阅读节选 ->
* * * * *

ModelServing结合Mooncake部署指南
本文档在A3昇腾集群(单超节点)上,使用vLLM-ascend和Kthena推理平台部署DeepSeek-R1-Distill-Qwen-1.5B模型的1P1D(1 Prefill + 1 Decode) 分离架构的最佳实践。该架构通过物理隔离Prefill和Decode阶段,利用Mooncake Connector实现KV Cache传输,显著优化资源利用率和推理性能。
背景信息
PD分离式部署(Mooncake + KV-Cache)相比于传统部署方式的优势如下:
核心组件说明如下。
| 组件 | 作用 |
|---|---|
| vLLM-ascend | vLLM的昇腾NPU优化版本。 |
| Kthena | 华为云模型服务编排平台,用于统一管理ModelServing实例。 |
| Mooncake Connector | KV Cache分离传输协议,实现Prefill与Decode节点间高效共享。 |
流程图

前提条件
- 已安装v1.20.15及以上版本的Volcano调度器插件,且设置默认调度器为Volcano。

* * * * *

存储数据 ->
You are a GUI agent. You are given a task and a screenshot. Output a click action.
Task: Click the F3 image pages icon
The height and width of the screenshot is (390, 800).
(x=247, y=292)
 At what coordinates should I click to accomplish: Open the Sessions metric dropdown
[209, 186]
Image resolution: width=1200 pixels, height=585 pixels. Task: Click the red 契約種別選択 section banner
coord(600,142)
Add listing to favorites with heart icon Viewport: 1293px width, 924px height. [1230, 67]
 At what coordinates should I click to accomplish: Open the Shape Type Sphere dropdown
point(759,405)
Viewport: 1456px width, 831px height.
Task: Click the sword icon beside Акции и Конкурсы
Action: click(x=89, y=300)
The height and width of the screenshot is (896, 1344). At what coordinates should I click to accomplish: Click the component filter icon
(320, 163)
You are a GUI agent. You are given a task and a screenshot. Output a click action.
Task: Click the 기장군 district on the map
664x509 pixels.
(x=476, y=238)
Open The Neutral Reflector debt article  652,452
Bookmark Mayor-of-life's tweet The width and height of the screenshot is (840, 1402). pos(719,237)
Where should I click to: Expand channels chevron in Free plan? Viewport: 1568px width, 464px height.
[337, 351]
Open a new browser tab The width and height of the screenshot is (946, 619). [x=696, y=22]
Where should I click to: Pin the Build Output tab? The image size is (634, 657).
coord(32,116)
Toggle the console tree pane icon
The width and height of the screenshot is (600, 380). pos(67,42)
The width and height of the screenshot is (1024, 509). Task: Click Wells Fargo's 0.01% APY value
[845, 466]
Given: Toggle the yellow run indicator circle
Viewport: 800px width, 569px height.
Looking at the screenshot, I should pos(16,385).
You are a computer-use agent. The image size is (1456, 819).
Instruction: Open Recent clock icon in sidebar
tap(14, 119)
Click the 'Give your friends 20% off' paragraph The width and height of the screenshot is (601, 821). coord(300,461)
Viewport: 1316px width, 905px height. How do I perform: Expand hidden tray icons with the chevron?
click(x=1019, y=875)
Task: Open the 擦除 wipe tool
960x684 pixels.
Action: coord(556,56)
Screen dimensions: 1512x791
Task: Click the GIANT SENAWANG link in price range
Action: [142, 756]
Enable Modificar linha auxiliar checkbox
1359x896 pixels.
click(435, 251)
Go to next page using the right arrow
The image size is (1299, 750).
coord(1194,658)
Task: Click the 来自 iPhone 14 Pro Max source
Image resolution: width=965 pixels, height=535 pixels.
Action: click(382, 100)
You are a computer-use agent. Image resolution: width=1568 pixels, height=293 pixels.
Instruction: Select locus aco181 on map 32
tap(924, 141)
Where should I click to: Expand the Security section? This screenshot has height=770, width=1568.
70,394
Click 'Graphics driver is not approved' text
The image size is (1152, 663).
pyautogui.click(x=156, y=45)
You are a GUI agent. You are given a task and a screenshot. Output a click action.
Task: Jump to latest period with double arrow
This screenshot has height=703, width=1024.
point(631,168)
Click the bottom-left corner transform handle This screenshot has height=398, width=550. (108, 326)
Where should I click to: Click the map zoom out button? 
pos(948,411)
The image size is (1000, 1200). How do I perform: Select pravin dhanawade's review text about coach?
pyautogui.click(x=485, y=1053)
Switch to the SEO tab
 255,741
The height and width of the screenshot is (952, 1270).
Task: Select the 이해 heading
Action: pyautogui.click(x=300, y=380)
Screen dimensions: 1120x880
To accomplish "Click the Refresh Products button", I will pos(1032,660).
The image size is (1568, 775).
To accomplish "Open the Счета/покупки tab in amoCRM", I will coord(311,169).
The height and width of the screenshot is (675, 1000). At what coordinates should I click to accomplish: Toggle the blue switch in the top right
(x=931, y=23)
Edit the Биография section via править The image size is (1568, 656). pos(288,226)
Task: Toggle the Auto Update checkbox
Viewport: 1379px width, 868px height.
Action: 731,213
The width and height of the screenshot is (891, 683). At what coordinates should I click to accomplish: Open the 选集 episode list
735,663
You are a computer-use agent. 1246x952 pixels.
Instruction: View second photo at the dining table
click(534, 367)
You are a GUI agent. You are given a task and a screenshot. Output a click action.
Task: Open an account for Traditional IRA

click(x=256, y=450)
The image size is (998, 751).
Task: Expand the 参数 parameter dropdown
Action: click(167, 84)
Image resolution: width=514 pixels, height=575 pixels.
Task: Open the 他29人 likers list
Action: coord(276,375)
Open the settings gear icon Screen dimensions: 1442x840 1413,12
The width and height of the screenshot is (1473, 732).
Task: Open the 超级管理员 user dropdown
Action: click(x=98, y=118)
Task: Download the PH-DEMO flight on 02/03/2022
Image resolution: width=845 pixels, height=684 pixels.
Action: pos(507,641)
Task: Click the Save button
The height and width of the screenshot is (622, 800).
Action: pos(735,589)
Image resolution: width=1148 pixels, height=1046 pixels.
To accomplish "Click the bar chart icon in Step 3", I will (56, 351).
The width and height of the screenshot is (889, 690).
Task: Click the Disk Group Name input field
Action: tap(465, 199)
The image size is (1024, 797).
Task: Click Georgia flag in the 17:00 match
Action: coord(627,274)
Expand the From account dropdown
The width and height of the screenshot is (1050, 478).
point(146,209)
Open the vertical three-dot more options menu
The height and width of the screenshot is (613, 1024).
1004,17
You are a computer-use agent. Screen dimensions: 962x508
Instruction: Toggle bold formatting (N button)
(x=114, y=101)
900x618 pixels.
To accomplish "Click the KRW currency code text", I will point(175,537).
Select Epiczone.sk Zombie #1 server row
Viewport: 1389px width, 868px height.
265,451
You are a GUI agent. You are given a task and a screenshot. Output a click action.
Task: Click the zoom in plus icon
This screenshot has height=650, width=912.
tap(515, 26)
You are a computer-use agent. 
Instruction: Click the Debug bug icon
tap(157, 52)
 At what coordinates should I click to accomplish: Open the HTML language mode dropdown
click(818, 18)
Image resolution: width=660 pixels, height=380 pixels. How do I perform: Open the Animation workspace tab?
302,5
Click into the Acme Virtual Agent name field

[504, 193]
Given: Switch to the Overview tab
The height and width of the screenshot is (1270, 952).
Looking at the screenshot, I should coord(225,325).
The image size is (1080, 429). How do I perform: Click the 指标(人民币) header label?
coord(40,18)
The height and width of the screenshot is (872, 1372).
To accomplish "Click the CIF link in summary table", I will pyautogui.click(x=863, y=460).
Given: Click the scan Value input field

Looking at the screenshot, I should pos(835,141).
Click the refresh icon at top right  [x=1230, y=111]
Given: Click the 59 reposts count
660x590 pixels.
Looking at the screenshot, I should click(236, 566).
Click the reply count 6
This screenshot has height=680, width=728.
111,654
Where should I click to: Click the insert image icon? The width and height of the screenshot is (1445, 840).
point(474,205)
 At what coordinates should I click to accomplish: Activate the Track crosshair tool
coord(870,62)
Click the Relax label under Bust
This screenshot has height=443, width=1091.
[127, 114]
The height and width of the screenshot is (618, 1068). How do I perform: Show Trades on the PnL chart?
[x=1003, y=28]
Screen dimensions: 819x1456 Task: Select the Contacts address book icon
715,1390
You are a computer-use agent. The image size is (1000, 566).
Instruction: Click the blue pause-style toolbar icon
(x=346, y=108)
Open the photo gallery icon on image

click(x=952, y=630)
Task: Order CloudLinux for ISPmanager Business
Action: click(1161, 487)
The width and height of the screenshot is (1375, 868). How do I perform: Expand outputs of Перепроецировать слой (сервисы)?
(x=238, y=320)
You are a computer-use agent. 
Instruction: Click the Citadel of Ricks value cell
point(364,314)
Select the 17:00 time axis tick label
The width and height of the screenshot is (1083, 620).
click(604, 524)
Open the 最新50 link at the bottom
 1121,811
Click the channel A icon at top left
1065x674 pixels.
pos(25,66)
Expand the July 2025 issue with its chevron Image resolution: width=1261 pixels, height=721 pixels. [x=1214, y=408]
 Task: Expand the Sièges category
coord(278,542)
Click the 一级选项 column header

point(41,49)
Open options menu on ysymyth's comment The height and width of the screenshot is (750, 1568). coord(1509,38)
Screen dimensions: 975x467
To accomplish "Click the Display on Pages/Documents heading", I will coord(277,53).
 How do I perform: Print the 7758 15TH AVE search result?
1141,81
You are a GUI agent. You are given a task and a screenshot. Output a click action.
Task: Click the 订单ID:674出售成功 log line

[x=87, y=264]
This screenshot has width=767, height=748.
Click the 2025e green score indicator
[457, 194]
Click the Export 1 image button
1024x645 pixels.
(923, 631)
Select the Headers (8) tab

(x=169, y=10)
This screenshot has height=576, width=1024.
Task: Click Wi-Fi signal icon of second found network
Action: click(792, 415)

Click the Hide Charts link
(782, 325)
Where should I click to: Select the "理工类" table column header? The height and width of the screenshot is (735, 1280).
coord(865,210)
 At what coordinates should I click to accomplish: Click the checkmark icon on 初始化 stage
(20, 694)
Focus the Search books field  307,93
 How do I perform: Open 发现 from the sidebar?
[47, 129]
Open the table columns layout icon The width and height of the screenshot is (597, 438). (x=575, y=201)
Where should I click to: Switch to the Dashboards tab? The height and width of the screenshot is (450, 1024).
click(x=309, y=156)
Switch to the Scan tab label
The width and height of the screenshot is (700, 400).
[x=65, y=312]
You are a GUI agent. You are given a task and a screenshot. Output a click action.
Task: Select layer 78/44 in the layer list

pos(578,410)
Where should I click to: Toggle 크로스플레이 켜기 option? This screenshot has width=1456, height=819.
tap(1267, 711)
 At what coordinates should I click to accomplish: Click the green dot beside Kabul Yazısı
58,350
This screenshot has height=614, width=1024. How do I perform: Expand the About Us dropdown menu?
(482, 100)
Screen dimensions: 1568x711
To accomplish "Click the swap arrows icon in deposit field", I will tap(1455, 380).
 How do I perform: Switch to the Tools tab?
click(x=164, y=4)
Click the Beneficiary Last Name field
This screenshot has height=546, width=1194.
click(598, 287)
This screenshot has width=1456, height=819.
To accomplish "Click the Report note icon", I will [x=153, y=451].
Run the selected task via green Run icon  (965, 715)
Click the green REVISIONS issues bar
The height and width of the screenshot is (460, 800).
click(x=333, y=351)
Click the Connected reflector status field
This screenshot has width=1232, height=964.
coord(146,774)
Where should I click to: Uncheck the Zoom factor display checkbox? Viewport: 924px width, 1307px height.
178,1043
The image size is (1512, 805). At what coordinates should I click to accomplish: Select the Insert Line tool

* * * * *

任务要求 -> 将阅读节选中从“ModelServing结合Mooncake部署指南”到“默认调度器为Volcano。”的文字原样返回。 这些记录与阅读节选的内容毫无关联。

练习结果 ->
ModelServing结合Mooncake部署指南
本文档在A3昇腾集群(单超节点)上,使用vLLM-ascend和Kthena推理平台部署DeepSeek-R1-Distill-Qwen-1.5B模型的1P1D(1 Prefill + 1 Decode) 分离架构的最佳实践。该架构通过物理隔离Prefill和Decode阶段,利用Mooncake Connector实现KV Cache传输,显著优化资源利用率和推理性能。
背景信息
PD分离式部署(Mooncake + KV-Cache)相比于传统部署方式的优势如下:
核心组件说明如下。
| 组件 | 作用 |
|---|---|
| vLLM-ascend | vLLM的昇腾NPU优化版本。 |
| Kthena | 华为云模型服务编排平台,用于统一管理ModelServing实例。 |
| Mooncake Connector | KV Cache分离传输协议,实现Prefill与Decode节点间高效共享。 |
流程图

前提条件
- 已安装v1.20.15及以上版本的Volcano调度器插件,且设置默认调度器为Volcano。